Ouço a notícia pelo rádio do apartamento do Hotel Califórnia. Era quarta-feira, 19 de dezembro de 1990. Acabara de tomar banho e preparava-me para enfrentar mais um dia de compromissos no Rio de Janeiro. A voz do locutor anuncia a morte do cronista Rubem Braga. Sentimento de perda me domina. Foi como saber que uma pessoa amiga havia falecido. O impacto foi maior porque, fiel ao hábito de começar e terminar os meus dias lendo um livro, lera, naquela manhã, uma crônica que ele escrevera quando correspondente de guerra, do Diário Carioca, na Itália. Era como se tivéssemos conversado há poucos minutos. Da janela do quarto, diviso a imensidão do mar que tanto cantara em seus escritos. As ondas sopradas pelos ventos entoam em seu louvor. Lembro-me das orações da minha infância e rezo por sua alma.
Ledor incansável de todos os seus livros, imagino conhecê-lo, pois o escritor sempre se revela naquilo que escreve. Não consegue se esconder. Certo quando afirma que a solidão do homem é cheia de detritos, lembranças, pequenos fantasmas que são como objetos inúteis, quebrados, em um porão, nomes riscados em cadernos de telefones, teias de aranha.
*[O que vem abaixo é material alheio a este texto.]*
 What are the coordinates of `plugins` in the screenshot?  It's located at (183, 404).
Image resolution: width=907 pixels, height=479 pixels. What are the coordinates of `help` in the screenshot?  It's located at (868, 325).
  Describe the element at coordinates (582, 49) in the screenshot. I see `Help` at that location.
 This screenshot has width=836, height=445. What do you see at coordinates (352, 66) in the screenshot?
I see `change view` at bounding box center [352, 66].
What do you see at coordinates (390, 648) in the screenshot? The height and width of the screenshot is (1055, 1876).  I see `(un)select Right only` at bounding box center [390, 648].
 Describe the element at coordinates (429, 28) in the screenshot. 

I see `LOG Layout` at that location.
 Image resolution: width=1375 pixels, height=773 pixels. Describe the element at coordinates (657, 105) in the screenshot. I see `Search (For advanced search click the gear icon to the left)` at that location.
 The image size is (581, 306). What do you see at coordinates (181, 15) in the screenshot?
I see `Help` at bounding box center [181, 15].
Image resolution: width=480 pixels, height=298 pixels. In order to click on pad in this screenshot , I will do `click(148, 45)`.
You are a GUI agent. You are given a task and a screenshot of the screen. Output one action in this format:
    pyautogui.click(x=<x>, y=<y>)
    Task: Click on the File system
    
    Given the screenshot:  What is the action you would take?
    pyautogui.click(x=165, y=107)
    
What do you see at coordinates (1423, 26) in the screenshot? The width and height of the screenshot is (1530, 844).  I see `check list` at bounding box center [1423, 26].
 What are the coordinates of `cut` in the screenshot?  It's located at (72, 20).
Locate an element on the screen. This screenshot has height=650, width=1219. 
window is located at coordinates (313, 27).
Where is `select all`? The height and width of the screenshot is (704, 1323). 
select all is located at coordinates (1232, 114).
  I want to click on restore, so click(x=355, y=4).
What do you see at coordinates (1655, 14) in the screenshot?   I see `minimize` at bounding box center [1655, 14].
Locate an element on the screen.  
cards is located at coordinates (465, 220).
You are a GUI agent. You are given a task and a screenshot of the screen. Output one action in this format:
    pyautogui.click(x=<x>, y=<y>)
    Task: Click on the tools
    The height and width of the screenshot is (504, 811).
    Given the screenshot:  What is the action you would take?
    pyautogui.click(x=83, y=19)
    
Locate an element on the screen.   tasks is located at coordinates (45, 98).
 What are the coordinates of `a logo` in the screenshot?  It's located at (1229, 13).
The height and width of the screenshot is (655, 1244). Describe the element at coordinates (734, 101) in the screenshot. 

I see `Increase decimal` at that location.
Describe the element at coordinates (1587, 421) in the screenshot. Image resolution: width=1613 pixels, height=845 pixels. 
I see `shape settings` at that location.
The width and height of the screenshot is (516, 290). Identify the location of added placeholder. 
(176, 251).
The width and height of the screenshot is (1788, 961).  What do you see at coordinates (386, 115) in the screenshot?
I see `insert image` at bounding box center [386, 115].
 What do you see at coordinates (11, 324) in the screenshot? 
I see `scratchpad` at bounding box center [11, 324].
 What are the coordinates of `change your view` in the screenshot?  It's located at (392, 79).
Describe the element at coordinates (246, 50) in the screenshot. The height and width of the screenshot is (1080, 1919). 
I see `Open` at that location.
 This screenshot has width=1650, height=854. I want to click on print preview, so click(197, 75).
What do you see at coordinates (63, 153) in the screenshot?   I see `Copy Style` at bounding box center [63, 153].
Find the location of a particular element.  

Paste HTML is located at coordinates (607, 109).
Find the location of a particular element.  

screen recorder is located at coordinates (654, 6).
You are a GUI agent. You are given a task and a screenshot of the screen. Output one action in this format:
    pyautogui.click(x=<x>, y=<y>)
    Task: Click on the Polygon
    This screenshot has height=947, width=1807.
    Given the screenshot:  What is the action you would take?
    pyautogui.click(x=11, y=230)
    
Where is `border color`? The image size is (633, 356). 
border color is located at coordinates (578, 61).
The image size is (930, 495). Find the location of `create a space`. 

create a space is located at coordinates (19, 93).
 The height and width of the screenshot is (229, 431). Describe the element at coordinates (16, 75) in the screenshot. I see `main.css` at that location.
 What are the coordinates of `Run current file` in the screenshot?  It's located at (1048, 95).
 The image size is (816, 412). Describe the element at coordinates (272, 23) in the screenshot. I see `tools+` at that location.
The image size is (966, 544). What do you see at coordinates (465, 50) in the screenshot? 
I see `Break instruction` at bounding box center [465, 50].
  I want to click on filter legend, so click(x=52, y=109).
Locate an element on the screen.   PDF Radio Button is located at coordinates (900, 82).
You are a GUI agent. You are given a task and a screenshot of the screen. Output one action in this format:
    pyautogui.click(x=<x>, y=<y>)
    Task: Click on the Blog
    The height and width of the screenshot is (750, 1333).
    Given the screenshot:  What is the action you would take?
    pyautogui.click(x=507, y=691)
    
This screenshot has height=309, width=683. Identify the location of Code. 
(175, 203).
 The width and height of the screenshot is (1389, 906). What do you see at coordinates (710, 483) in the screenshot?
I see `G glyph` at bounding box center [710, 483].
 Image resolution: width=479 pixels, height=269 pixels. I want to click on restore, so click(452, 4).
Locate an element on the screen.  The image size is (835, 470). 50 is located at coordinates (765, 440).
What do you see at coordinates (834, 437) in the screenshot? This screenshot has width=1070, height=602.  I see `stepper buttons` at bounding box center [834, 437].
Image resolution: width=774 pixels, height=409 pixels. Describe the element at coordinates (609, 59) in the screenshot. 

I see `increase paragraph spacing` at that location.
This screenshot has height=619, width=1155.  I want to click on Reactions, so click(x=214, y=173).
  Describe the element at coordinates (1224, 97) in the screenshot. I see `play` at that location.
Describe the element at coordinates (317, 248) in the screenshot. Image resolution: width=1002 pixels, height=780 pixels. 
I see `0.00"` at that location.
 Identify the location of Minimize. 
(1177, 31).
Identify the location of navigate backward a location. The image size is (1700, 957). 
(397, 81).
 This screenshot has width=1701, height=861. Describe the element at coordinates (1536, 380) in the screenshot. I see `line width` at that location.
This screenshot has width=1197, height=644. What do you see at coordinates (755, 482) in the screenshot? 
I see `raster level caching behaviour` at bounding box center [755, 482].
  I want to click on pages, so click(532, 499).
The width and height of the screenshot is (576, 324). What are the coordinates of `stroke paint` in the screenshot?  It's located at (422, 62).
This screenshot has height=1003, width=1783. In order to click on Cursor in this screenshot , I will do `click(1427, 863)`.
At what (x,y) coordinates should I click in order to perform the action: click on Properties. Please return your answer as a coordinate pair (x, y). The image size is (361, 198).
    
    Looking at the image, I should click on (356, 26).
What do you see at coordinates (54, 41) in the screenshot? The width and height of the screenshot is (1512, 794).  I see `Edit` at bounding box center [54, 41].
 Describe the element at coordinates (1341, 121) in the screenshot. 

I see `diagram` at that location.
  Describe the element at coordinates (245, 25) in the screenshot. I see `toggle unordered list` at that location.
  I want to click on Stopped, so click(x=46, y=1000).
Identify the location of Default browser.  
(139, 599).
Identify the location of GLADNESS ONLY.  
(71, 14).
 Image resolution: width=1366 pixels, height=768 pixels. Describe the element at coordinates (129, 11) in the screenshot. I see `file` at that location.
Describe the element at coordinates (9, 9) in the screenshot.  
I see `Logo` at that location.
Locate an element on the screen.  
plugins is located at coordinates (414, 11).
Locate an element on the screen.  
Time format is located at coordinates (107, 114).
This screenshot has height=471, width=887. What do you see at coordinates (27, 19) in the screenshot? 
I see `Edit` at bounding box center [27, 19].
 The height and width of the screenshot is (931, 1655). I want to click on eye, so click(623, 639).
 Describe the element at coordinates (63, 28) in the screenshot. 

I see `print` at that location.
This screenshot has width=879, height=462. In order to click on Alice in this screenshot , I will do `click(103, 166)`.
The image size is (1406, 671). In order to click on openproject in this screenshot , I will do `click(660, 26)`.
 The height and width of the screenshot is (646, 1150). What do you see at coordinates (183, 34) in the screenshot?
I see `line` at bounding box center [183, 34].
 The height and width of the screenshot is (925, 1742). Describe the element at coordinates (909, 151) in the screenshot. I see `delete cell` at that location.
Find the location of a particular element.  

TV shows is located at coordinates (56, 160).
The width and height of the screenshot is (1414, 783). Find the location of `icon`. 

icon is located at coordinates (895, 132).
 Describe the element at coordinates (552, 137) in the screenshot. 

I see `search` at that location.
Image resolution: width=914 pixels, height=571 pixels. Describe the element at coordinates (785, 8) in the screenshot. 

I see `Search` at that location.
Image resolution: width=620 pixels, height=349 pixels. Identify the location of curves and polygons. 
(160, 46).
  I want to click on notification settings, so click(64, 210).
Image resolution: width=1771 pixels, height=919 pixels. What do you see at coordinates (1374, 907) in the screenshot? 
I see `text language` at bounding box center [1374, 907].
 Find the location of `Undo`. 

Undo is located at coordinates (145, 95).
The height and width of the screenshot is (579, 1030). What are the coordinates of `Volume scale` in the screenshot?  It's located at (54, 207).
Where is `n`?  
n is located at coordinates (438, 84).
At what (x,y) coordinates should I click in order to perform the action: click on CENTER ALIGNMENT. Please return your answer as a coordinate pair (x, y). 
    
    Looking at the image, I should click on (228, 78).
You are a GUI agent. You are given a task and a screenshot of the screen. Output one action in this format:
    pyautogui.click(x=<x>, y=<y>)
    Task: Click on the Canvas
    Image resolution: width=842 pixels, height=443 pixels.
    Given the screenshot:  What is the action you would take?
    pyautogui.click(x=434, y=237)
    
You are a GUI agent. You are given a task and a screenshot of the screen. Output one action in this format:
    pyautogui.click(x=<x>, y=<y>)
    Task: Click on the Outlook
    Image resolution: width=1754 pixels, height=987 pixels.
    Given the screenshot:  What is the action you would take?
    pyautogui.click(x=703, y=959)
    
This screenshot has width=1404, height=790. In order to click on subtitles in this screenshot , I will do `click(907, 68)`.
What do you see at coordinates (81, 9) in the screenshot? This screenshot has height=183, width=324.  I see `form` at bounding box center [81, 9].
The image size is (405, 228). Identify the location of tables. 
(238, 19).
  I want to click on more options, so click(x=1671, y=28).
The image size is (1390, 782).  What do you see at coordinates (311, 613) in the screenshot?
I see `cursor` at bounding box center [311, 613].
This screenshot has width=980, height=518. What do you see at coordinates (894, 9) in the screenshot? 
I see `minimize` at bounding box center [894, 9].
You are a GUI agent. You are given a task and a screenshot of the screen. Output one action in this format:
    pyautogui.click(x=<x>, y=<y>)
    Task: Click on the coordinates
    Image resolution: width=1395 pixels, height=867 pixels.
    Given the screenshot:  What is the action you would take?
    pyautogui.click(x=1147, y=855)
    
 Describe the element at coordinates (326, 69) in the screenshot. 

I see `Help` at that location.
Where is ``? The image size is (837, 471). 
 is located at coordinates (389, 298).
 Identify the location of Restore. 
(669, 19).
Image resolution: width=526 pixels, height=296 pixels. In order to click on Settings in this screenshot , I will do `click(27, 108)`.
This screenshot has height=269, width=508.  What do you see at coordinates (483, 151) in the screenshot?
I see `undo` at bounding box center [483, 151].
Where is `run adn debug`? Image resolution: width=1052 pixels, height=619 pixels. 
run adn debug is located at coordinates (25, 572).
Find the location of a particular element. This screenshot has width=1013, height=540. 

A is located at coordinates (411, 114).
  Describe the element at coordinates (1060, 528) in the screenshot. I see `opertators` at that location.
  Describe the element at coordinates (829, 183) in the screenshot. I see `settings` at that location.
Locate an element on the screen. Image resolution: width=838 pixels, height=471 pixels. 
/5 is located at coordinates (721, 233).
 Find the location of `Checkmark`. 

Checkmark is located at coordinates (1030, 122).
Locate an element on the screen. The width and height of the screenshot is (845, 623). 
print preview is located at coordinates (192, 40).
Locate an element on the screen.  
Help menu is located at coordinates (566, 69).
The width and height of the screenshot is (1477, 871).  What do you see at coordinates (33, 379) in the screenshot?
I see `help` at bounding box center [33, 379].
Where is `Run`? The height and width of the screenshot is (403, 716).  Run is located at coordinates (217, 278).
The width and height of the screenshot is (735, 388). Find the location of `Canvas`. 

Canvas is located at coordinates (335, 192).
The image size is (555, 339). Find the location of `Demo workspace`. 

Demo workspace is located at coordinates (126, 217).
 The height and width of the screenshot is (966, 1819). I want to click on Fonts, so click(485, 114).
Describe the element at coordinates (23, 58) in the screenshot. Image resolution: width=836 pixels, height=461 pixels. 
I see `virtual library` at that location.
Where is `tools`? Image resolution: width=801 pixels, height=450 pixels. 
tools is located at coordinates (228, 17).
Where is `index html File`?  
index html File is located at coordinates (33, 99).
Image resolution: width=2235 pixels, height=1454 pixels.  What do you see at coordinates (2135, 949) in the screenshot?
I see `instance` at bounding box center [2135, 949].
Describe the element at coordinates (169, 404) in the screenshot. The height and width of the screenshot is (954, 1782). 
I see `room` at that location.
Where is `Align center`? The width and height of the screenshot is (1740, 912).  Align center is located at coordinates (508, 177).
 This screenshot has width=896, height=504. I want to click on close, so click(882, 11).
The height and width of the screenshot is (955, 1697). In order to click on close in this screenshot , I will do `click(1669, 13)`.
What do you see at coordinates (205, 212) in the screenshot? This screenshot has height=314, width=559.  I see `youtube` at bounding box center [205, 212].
Conheci, pessoalmente, Rubem Braga quando ingênuo e leviano procurei, em 1968, a Editora Sabiá levando, debaixo do braço, uma cópia encadernada do meu primeiro romance – Sua Excelência, o Governador. Ainda, hoje, o endereço permanece em minha memória. Edifício Ike. Avenida Nossa Senhora de Copacabana, 860. O objetivo da visita era tentar a publicação do livro. Sou recebido por Fernando Sabino. Escuta a pretensão. Gentilmente me leva à sala do seu sócio Rubem Braga. Explicam que haviam fundado a editora sem razões comerciais, apenas para publicar os trabalhos deles e de alguns amigos como Carlos Drummond de Andrade, Vinícius de Moraes, Paulo Mendes Campos, Murilo Mendes, Otto Lara Resende, Pablo Neruda, Gabriel García Marques. Concebam a ousadia! Vejam em que time queria entrar. Anos depois, Governador de Alagoas, recebo com admiração Rubem Braga e Millôr Fernandes, em Maceió.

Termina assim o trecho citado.